(SUPPLIED PASSAGE)

Just taking a moment to write while Lachie is occupied by putting spit on the windows and sticking stuff to it....
I want to talk about drug addiction. This isn't just something that happens in the backs of alleys with dirty needles and homeless people. Drug addiction isn't having no lightbulbs because you're using them to smoke 'P'. It's not having your kids taken off you and loosing your job.
Drug addiction can mean living life like everyone else. Coping, living and moving forward but just constantly chained to what you can't go without. This may seem dramatic, because I'm not talking about heroin, 'P' or cocaine... it's even legal!
I wish I'd never started taking Venlafaxine (or "Effexor" on the telly). Yes I was depressed and anxious but what can you say I have gained when all I feel is numb? I have been on these pills for a couple of years now - with gradual increases over time so now I'm on a mammoth 300mg per day. Two granule filled pills that rule my life. If I forget to take them I'm in withdrawal hell. Splitting headache, churning stomach, insane irritability. No depressive symptoms - just physical withdrawal symptoms.

(BRIEF) Reproduce the whole passage on drug addiction above, word for word.

(INFORMATION GIVEN)
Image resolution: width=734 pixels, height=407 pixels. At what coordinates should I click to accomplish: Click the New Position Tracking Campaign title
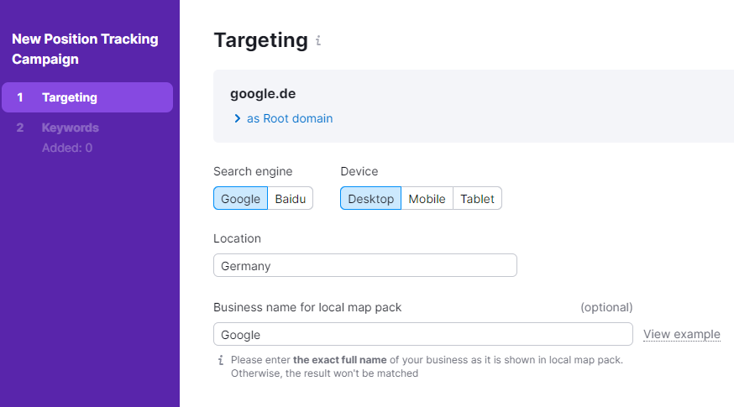coord(85,50)
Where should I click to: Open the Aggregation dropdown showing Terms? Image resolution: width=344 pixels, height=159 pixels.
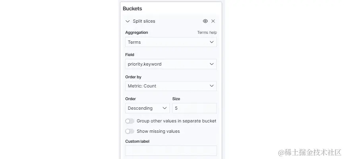(x=171, y=42)
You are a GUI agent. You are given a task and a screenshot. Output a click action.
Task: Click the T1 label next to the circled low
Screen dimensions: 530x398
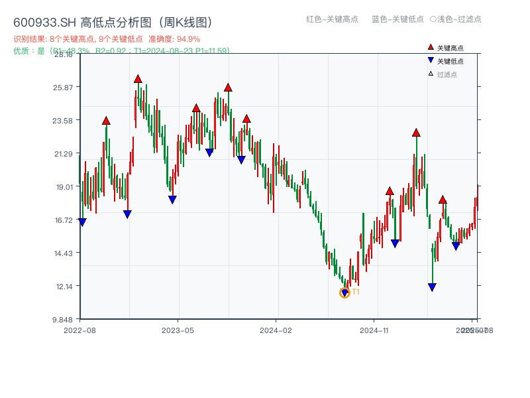point(357,291)
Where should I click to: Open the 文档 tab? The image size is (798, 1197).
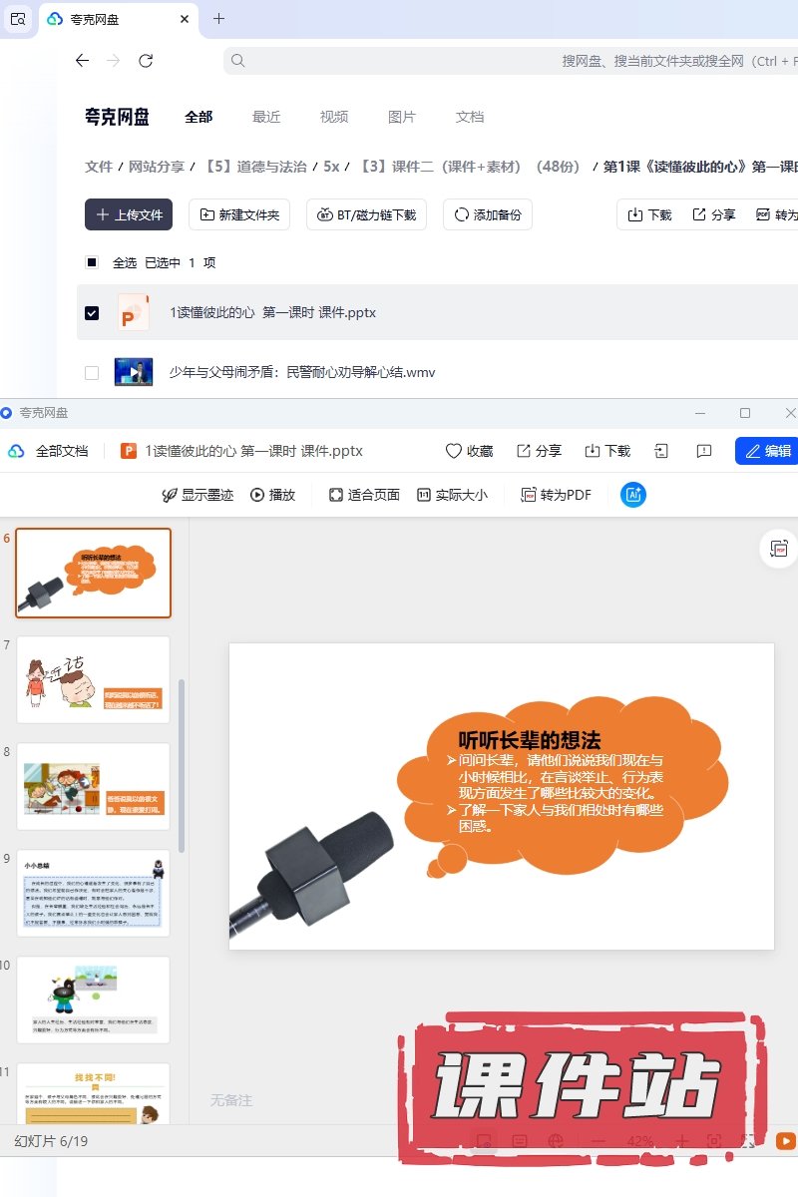pos(470,117)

(SOLUTION TO THE PROBLEM)
Just taking a moment to write while Lachie is occupied by putting spit on the windows and sticking stuff to it....
I want to talk about drug addiction. This isn't just something that happens in the backs of alleys with dirty needles and homeless people. Drug addiction isn't having no lightbulbs because you're using them to smoke 'P'. It's not having your kids taken off you and loosing your job.
Drug addiction can mean living life like everyone else. Coping, living and moving forward but just constantly chained to what you can't go without. This may seem dramatic, because I'm not talking about heroin, 'P' or cocaine... it's even legal!
I wish I'd never started taking Venlafaxine (or "Effexor" on the telly). Yes I was depressed and anxious but what can you say I have gained when all I feel is numb? I have been on these pills for a couple of years now - with gradual increases over time so now I'm on a mammoth 300mg per day. Two granule filled pills that rule my life. If I forget to take them I'm in withdrawal hell. Splitting headache, churning stomach, insane irritability. No depressive symptoms - just physical withdrawal symptoms.